Russia Flexing Its Military Muscles
With one enormous explosion the Russian military hoped to inspire some shock and awe of its own. They were showing off a newly-developed fuel bomb, one which the Russians say is as powerful as a small nuclear weapon.
And earlier this summer, Russia resumed long-range bomber patrols into NATO-controlled airspace for the first time since the collapse of the Soviet Union. That has prompted Britain's Royal Air Force to scramble fighter jets.
This is all part of a Russia's new swagger on the world stage. Flush with oil and gas money, its defense budget has grown by almost 25% this year.
The country's muscle-flexing mirrors the style of its alpha-male president Vladimir Putin, who stripped off for the cameras on a recent hunting trip to Siberia.

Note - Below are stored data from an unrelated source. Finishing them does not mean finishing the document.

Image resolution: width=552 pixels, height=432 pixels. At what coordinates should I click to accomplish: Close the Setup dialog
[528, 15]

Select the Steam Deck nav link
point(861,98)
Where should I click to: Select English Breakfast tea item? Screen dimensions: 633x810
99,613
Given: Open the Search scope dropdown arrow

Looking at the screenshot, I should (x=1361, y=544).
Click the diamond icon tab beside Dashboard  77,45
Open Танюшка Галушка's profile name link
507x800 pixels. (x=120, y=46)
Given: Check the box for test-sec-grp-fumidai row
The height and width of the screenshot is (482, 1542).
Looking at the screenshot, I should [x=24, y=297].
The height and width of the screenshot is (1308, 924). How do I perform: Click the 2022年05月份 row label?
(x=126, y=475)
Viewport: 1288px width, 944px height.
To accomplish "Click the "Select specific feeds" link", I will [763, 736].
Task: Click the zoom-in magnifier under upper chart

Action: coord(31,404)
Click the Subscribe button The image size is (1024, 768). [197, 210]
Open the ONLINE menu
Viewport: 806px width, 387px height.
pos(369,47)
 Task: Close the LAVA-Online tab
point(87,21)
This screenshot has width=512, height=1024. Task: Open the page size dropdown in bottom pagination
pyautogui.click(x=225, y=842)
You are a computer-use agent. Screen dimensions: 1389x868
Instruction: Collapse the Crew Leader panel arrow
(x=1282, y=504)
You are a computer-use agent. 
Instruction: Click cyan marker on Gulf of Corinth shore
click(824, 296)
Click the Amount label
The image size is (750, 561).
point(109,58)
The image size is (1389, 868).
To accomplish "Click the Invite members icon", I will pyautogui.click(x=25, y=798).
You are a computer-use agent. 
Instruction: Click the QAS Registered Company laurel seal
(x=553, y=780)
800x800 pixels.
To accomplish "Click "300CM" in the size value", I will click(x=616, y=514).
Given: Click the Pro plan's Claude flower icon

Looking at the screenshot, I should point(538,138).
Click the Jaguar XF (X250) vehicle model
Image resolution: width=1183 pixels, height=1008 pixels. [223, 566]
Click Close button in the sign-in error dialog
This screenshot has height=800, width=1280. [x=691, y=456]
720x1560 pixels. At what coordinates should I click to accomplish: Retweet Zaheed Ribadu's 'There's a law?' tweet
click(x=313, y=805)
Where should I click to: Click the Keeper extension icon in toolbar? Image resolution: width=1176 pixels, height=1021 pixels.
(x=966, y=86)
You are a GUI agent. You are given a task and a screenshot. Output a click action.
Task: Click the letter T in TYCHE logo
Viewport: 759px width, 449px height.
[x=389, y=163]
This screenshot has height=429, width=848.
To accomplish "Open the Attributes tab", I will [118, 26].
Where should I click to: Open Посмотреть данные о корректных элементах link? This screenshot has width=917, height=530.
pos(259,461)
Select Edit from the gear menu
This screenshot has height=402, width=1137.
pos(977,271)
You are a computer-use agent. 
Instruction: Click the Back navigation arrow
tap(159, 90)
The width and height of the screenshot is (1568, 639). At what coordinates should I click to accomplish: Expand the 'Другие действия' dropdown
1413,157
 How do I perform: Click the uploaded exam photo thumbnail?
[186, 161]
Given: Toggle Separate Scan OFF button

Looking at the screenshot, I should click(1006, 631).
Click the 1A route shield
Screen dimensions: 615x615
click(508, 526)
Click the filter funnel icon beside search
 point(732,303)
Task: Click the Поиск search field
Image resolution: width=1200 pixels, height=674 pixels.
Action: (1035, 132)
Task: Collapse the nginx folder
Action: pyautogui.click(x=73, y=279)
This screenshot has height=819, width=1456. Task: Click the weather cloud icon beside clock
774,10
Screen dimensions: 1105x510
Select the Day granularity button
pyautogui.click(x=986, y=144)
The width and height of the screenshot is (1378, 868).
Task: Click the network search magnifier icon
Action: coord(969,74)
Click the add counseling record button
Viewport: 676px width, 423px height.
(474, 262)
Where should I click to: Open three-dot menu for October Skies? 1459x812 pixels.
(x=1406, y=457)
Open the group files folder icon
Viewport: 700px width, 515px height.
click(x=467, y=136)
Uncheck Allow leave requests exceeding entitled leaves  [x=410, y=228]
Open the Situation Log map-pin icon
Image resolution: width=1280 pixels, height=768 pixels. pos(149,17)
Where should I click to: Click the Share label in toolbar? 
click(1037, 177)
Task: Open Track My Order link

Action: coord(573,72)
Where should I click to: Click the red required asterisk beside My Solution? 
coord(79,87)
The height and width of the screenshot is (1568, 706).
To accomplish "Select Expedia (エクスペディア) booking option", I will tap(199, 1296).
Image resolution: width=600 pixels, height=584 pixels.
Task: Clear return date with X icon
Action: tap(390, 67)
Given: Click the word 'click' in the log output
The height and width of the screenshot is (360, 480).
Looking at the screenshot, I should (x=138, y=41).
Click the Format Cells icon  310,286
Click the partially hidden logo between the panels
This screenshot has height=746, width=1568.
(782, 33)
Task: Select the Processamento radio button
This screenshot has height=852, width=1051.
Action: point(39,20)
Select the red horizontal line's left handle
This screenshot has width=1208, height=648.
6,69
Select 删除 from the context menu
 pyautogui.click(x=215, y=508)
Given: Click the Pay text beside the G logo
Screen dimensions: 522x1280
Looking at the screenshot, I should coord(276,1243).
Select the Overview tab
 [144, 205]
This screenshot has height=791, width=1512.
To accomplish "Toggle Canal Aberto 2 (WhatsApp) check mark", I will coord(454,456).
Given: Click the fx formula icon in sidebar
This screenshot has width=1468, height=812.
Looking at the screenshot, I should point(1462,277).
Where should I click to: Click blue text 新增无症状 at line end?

But, as CBS News correspondent Elizabeth Palmer reports, Russia's military expansion isn't just for home consumption.
At London's international arms fair this week, Russia had a booth for the very first time, selling everything from automatic weapons to anti-aircraft systems.
So far, business has been brisk with clients from all over the world.
Some of the Russian weapons on sale are really just souped-up old Soviet technology, but some - like the new Sukhoi fighter jets - are cutting edge.
Eager customers include the leaders of countries the U.S. would prefer not to see well-armed: like Presidents Mahmoud Ahmadinejad of Iran and Hugo Chavez of Venezuela.
Russia "is keen to keep its customers purchasing because it's a massive boost for its own defense industry," said Matthew Celements, an editor for Jane's Defense Weekly. "It's also to a degree saying, 'we're not going to let the West interfere with what our defense decisions are, we're gonna sell to who we want to because we're not a slave to the West.'"
Russia is not an enemy to the West either... at the moment anyway. So for now, its more interested in projecting might than picking fights.